The modified cron job I'm now running is:

09 *     * * *     root   [ -x /usr/lib/php5/maxlifetime ] && \
   [ -d /var/lib/php5 ] && find /var/lib/php5/ -depth -mindepth 1 \
   -maxdepth 1 -type f -cmin +$(/usr/lib/php5/maxlifetime) -print0 \
   | xargs -n 200 -r -0 rm

Solution 4:

I came across this post when doing some research on sessions. While the accepted answer is very good (and the fuser call has been removed from the gc script for some time) I think its worth noting a few other considerations should anyone else come across a similar issue.

In the scenario described, the OP was using ext4. Directories in ext4 store file data in an htree database format - which means there is negligible impact in holding lots of files in a single directory compared with distributing them across mutliple directories. This is not true of all filesystems. The default handler in PHP allows you to use multiple sub-directories for session files (but note that you should check that the controlling process is recursing into those directories - the cron job above does not).

A lot of the cost of the operation (after removing the call to fuser) arises from looking at files which are not yet stale. Using (for example) a single level of subdirectories, and 16 cron jobs looking in each sub directory ( 0/, 1/, ...d/, e/, f/) will smooth out the load bumps arising.
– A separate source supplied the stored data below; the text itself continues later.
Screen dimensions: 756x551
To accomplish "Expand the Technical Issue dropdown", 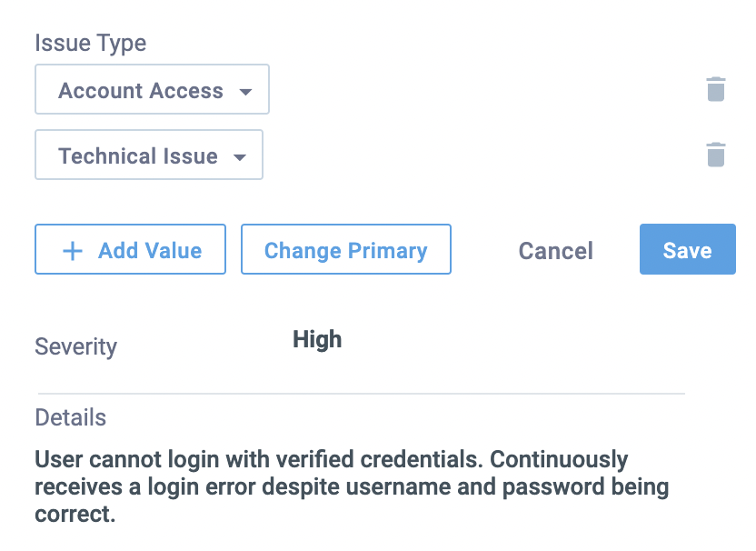I will (x=148, y=155).
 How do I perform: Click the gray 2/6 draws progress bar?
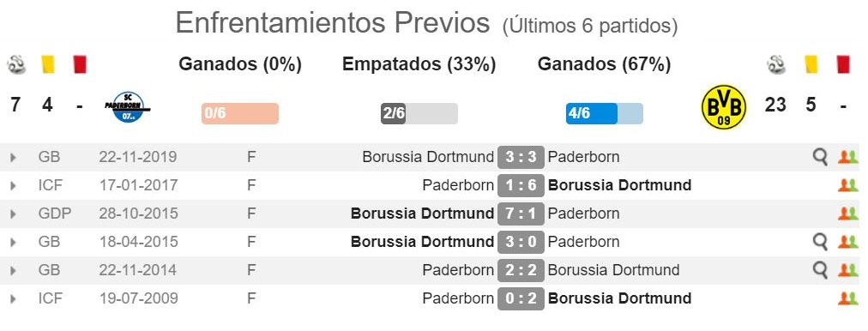[x=419, y=113]
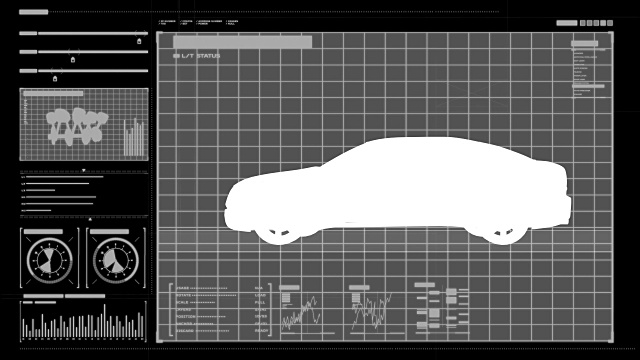This screenshot has height=360, width=640.
Task: Collapse the upward triangle below the bar list
Action: tap(90, 219)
Using a custom session handler with a faster substrate will help - but there's lots to choose from (memcache, redis, mysql handler socket...) leaving aside the range in quality of those published on the internet, which you choose depends on the exact requirements with regard to your application, infrastructure and skills, not to forget that there are frequently differences in the handling of semantics (notably locking) compared with the default handler.